Associations between cancer incidence and alcohol/cigarette consumption among five ethnic groups in Hawaii.


The average annual age-adjusted incidence rates of cancer for 15 sites were determined for 10 ethnic-sex groups in Hawaii. Consumption rates for cigarettes, beer, wine and hard liquor were also determined for the same 10 groups based on personal interview of a sample of 9920 individuals. Covariance analysis was used to adjust each exposure variable for the other three, and the cancer incidence rates were then linearly regressed on these covariance-adjusted consumption rates. Statistically significant regression coefficients were found for cancer of the tongue/mouth, pharynx, larynx, pancreas, lung, kidney and bladder regressed on cigarette consumption. Eight cancer sites, including tongue/mouth, pharynx, larynx, oesophagus, stomach, pancreas, lung and kidney, had significant positive regression coefficients for beer consumption which could not be explained by outlying values on the scattergram. Significant associations were also suggested between wine consumption and pharyngeal cancer and between hard-liquor consumption and pharyngeal, laryngeal and possibly brain cancer. No association was found between beer consumption and colorectal cancer.
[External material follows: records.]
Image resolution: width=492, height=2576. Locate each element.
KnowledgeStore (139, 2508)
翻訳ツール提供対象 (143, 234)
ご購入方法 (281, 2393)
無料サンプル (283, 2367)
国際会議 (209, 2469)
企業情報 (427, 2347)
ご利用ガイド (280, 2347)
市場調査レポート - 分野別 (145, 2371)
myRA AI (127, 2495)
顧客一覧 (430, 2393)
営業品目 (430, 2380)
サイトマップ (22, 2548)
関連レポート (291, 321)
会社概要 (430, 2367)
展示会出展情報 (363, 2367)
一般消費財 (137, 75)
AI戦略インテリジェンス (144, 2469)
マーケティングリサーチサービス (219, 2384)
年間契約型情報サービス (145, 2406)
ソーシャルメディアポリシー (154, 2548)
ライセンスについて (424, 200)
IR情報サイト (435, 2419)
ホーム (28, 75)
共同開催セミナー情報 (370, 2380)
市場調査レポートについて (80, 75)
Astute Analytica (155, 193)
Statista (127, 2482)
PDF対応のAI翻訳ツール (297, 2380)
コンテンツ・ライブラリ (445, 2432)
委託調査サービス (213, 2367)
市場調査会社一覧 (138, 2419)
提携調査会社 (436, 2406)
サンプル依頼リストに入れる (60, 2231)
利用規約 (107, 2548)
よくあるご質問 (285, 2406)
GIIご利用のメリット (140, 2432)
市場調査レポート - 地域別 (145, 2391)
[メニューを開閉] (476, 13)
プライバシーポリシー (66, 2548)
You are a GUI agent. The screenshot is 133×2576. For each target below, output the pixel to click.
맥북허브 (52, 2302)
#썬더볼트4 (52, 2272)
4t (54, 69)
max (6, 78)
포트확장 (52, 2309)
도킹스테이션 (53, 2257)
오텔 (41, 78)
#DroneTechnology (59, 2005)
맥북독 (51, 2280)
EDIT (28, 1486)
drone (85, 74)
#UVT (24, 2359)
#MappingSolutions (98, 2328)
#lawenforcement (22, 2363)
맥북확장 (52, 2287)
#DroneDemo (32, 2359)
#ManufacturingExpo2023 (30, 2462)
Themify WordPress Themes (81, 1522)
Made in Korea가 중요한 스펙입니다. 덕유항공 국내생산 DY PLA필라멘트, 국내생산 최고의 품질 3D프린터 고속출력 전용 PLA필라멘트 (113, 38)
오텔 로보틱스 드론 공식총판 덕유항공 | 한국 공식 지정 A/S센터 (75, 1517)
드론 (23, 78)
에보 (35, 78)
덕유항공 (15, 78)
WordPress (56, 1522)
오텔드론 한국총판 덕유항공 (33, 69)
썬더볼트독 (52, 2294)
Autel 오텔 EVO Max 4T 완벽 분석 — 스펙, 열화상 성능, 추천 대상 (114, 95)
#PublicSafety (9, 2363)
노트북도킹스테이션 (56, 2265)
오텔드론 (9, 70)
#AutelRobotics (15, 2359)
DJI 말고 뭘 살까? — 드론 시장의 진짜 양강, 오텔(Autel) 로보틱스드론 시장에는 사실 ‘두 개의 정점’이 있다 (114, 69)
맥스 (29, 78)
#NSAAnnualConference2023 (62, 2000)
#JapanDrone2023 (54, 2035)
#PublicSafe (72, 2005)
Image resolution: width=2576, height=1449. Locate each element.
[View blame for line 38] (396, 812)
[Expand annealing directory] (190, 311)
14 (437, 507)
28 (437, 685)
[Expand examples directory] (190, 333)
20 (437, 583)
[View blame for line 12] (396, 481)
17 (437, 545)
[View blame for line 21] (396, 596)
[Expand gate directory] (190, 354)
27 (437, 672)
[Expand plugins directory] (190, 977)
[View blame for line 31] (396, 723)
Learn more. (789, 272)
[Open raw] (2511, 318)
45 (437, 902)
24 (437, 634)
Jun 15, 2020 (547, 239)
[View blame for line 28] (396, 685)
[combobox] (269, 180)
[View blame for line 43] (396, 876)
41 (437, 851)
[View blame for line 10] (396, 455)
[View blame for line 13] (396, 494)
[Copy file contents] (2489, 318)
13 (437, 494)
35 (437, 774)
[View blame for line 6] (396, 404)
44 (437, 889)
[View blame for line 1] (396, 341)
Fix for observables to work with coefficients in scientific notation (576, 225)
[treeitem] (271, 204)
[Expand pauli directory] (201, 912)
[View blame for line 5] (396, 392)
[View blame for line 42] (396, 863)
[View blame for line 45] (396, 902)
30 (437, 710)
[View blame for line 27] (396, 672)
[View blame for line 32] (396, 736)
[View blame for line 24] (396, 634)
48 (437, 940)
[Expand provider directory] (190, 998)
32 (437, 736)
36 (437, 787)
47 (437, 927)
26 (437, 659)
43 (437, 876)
Multiple regression analysis with sex, cigarettes and alcoholic beverage as independent variables consistently found sex to be least important in determining cancer risk. This study supports the hypothesis that beer consumption may play a role in cancer risk for several sites. It is suggested that future studies of alcoholic beverages and cancer should examine not only types of alcoholic beverages, but individual brands of each type in an attempt to identify cancer risk due to carcinogens in only certain brands.